Concrete UI changes:

3E. Prerequisites

The C++ plugin writes directly to ATS after a generation completes — it has the tokens, the signal data, the model name, and it already receives ats_store_endpoint during Initialize (currently ignored). One ["Weave"] attestation for the generation, one ["Token"] attestation per token. No Go server involvement in the write path. Loom's existing ["Weave"] query picks up generation weaves automatically. The frontend fetches ["Token"] attestations by shared context when rendering a generation weave.

4. Open Questions

Weave text format for generations. Resolved. The weave attestation carries the plain response text in its text attribute — same format as conversation weaves. Per-token signal data lives in separate ["Token"] attestations, not inline. No format change needed.
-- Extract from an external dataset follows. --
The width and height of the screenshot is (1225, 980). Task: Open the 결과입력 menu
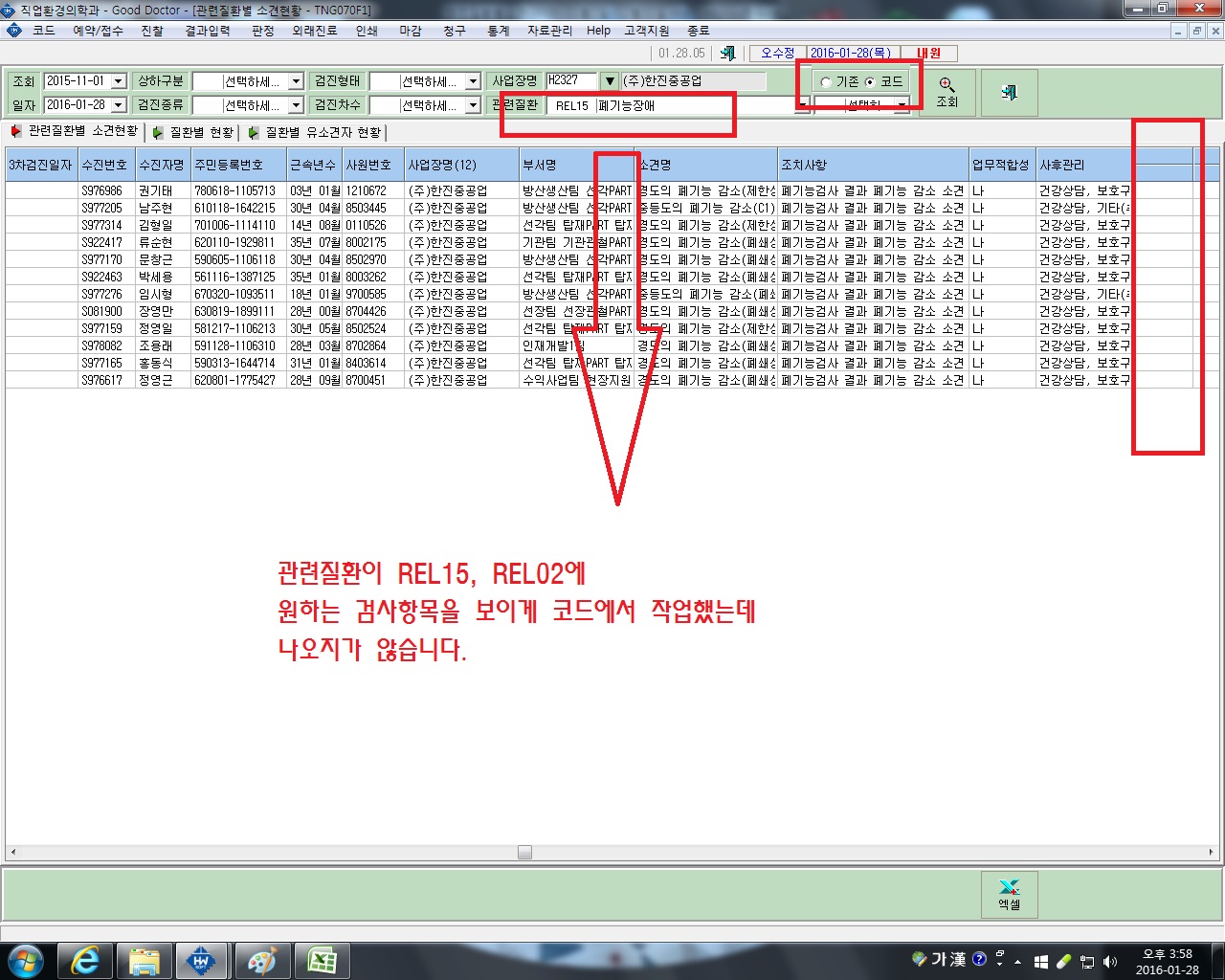(x=208, y=31)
Data volume. Each token is its own attestation. A 500-token generation produces 501 attestations (1 weave + 500 tokens). Each token attestation is small (~200 bytes without top-k, ~500 bytes with top-5). Total: ~250KB for a 500-token generation. ATS handles this — it's designed for high-volume attestation writes. The loom frontend fetches token attestations on demand per weave, not all at once.

Transport path. Resolved. The C++ plugin writes both the weave and token attestations to ATS directly after the generation completes. Loom reads weaves via its existing ATS query. Token attestations are fetched by the loom frontend on demand when rendering a generation weave.

Token-level granularity vs. weave-level. Resolved. Each token is its own attestation, not a turn in the stitcher sense. The stitcher is not involved. One generation = one weave, no splitting. Token attestations are linked to the weave by shared context.

Model-specific confidence baselines. Different models have different confidence distributions. A 0.4 confidence from a 7B model means something different than 0.4 from a 70B model. Should loom normalize confidence per model before visualization, or show raw values and let the user learn each model's baseline? The stream glyph currently shows raw values.